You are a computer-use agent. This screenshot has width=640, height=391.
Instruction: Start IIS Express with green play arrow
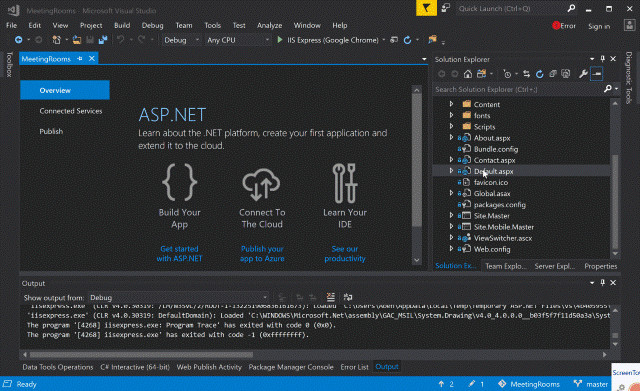[x=280, y=40]
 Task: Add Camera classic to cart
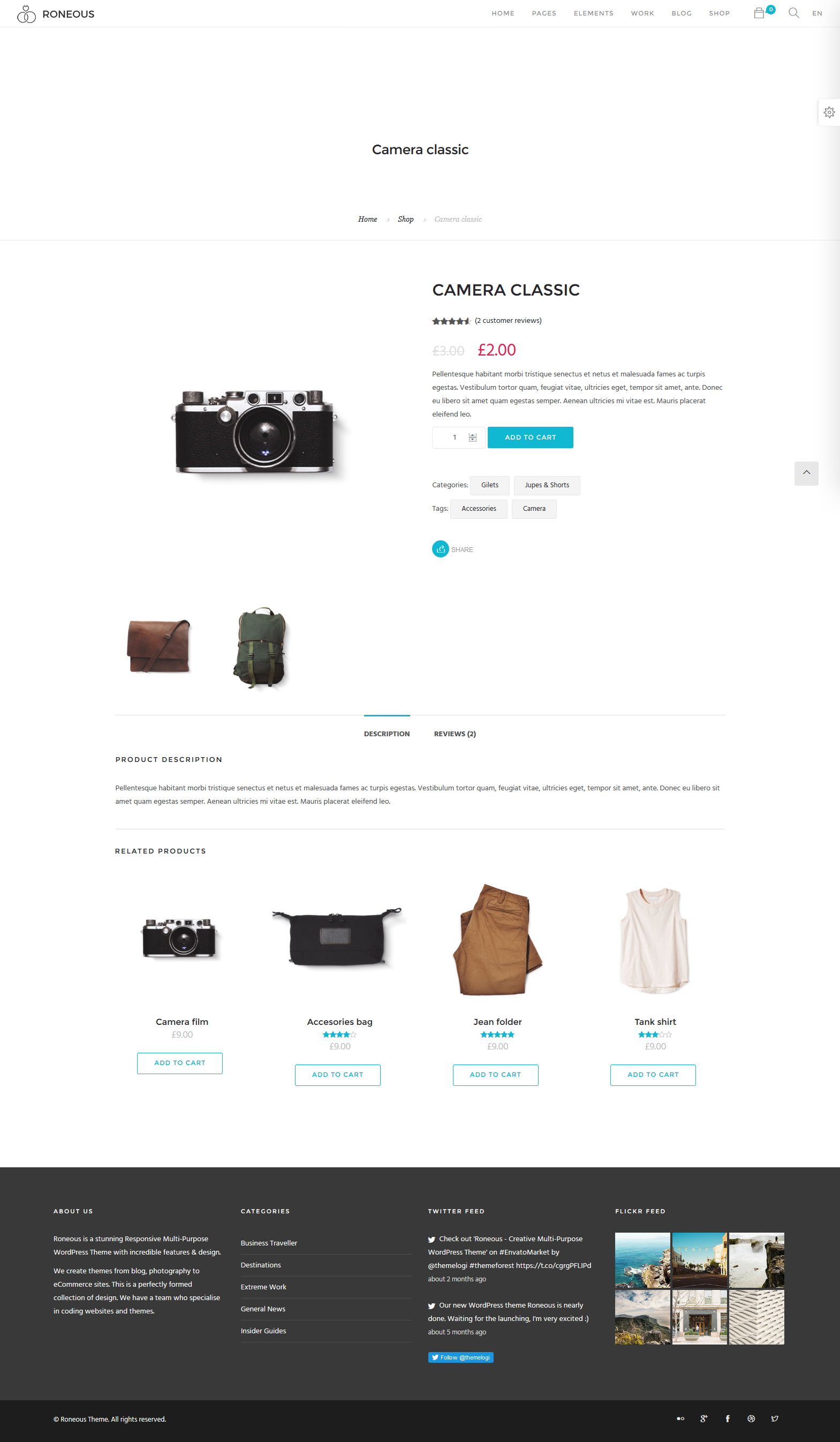tap(531, 437)
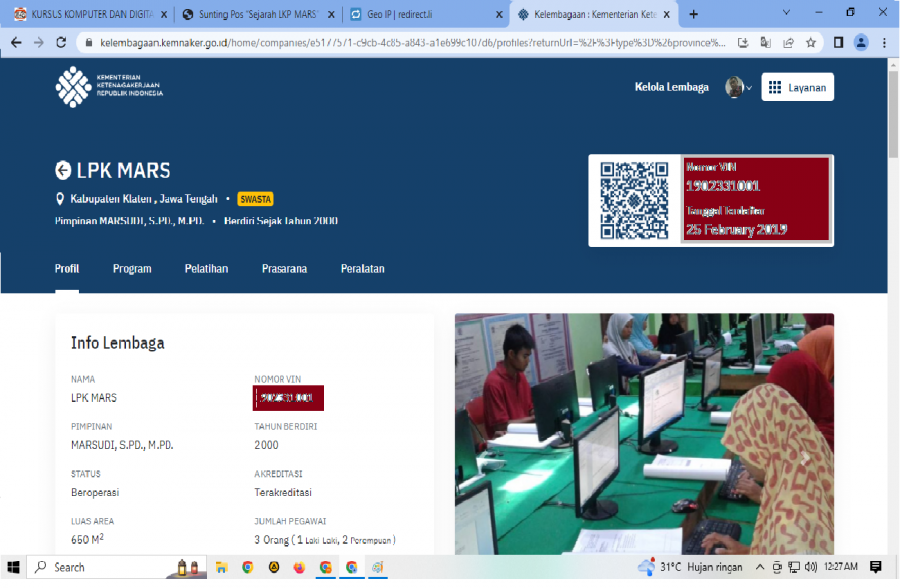Click the SWASTA status badge

coord(255,199)
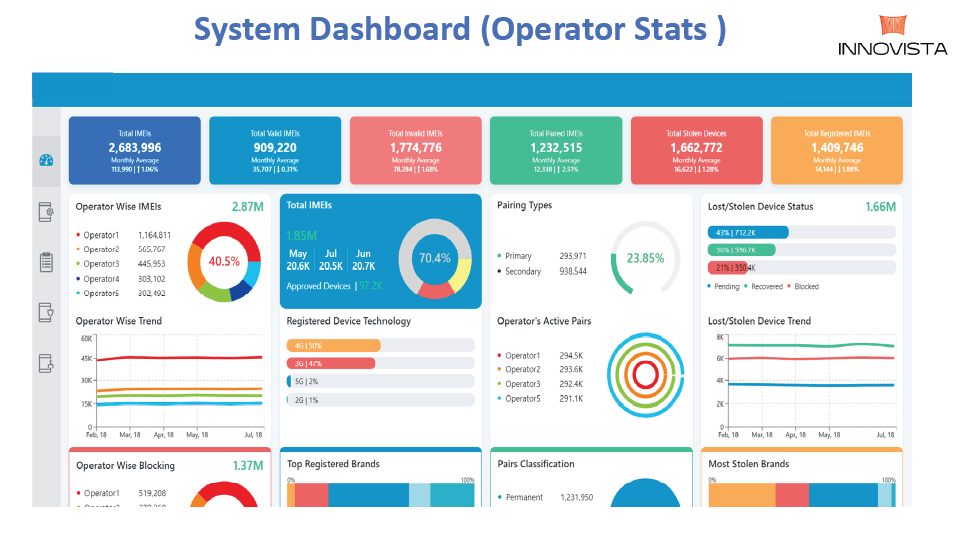Select Operator5 in Operator's Active Pairs legend

tap(522, 399)
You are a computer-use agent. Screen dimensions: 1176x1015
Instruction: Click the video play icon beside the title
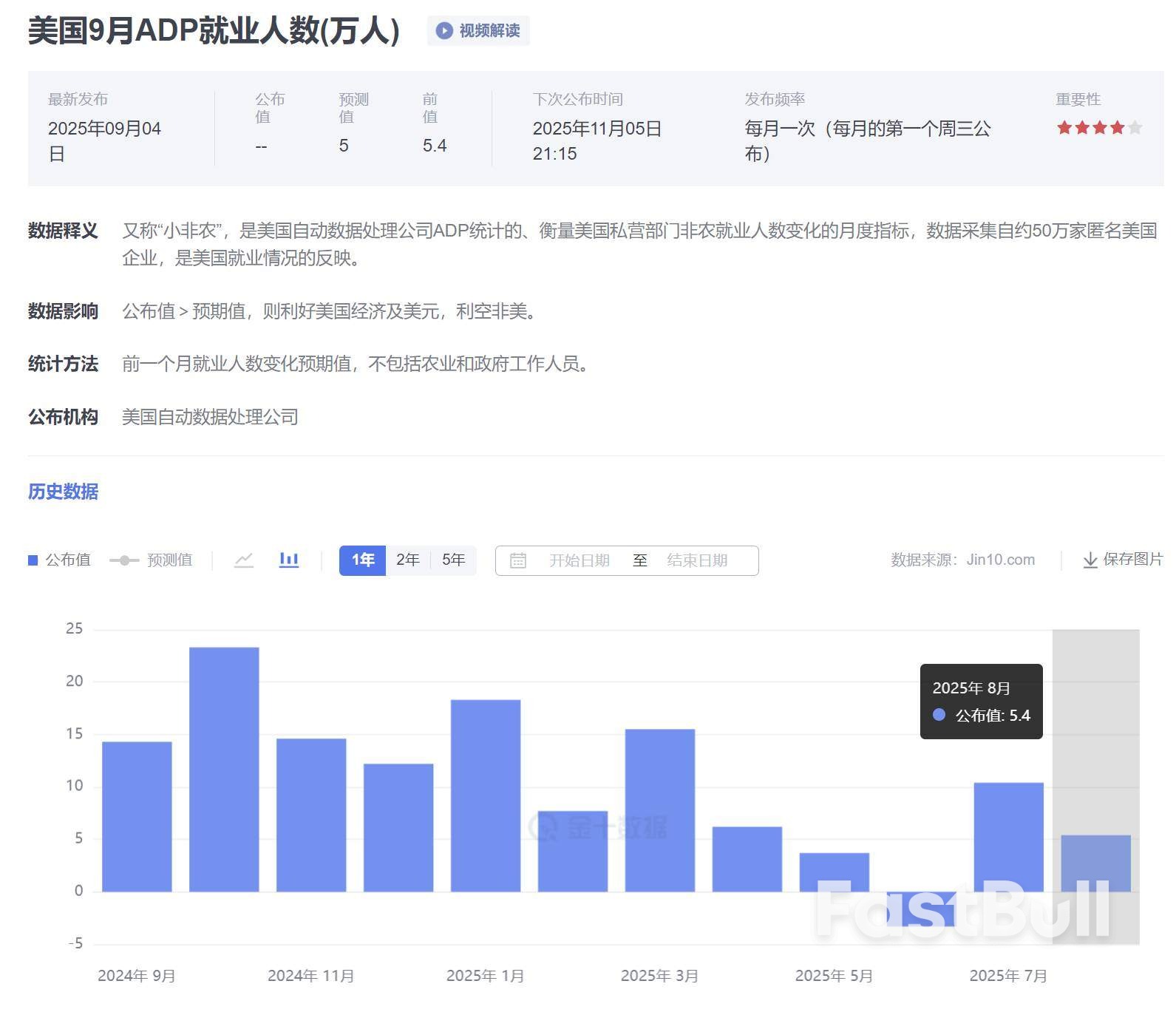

★ ★ ★ ★

» Work instructions
Repeat word for word the lines from the one holding "You are a computer-use agent. Screen" through the last line of the listing above, including both ends. Drop the pictures.

» Output of the task
You are a computer-use agent. Screen dimensions: 1176x1015
Instruction: Click the video play icon beside the title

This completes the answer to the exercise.